By the time the last man had climbed out, his Kalashnikov slung over his shoulder, Ben had counted thirteen of them. An unlucky number, especially as it now brought the strength of Khosa’s ground force up to over thirty, and brought Ben’s chances of making the slightest move against them to less tha
n zero. The odds just kept getting steeper. The disused airfield was now beginning to look like a real military base again, full of bodies and activity and a lot more guns. It wasn’t a welcome development.
The nose picker and a few other soldiers emerged from the mess hut, grinning and waving at the new arrivals. The nose picker ducked back inside, then reappeared at the head of a larger group of his comrades herding the remaining five prisoners outside at gunpoint. Jude, Jeff, Tuesday, Hercules and Gerber all gaped at the plane, slackening their step only to be prodded on from behind with jabbing rifle barrels. Ben felt a similar jab in the back and a voice behind him said, ‘Move! Move!’ He let himself be marched across the compound to rejoin the others.
‘What the hell’s going on?’ Gerber said.
‘Our transport just arrived,’ Ben said. ‘At least now we know where we’re going.’
‘Where?’ Gerber said.
‘What did he want with you?’ Jude asked.
‘I’ll tell you inside,’ Ben replied. The soldiers were ushering them back towards the hut where Condor had been killed.
‘I ain’t goin’ in there,’ Hercules said. But he wasn’t going to argue with three rifles at his back. The six of them were walked across the dusty ground and through the doorway into the bullet-cratered building. The stink of death hit them as they stepped inside.
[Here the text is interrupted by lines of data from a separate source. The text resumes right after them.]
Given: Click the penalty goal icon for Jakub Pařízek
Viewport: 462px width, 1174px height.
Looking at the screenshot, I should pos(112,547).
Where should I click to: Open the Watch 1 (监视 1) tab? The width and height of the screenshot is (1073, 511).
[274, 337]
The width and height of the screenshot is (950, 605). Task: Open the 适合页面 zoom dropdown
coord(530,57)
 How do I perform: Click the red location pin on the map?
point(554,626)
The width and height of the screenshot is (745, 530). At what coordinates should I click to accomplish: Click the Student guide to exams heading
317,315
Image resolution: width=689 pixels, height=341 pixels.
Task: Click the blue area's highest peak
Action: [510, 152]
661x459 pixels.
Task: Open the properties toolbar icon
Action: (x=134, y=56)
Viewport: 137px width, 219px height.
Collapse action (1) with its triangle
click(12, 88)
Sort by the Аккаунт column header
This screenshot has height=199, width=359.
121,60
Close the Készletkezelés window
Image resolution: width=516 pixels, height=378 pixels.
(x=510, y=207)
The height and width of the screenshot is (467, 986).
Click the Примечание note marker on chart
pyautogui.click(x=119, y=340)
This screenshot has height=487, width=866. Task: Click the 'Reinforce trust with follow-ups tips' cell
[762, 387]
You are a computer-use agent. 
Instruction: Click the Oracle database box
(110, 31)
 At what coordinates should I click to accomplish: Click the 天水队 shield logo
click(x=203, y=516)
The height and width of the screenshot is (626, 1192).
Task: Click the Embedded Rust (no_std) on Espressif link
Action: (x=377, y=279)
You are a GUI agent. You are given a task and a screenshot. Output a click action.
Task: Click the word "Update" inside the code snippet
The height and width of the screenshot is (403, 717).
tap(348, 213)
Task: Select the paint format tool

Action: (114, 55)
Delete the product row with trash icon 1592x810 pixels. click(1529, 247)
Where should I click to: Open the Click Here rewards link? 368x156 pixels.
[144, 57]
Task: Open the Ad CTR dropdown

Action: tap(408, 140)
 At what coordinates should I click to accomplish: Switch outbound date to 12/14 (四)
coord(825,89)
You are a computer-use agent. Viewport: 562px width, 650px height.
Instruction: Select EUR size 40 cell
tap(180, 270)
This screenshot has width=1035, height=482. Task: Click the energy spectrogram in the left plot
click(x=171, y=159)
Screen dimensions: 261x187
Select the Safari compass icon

It was bad enough to make them gag and cover their faces with their hands, but not as bad as it would be by tomorrow, when the morning sun began to blaze afresh and the flies arrived in their millions to feast.
‘You clean up,’ the nose picker ordered them.
‘No chance,’ Hercules told him resolutely. ‘We ain’t touchin’ it.’
‘I’ll do it,’ Ben said. ‘I get the feeling we’re going to be spending the night here.’
‘Not like we haven’t done it before,’ Jeff said.
‘Bring a shovel,’ Ben told the nose picker.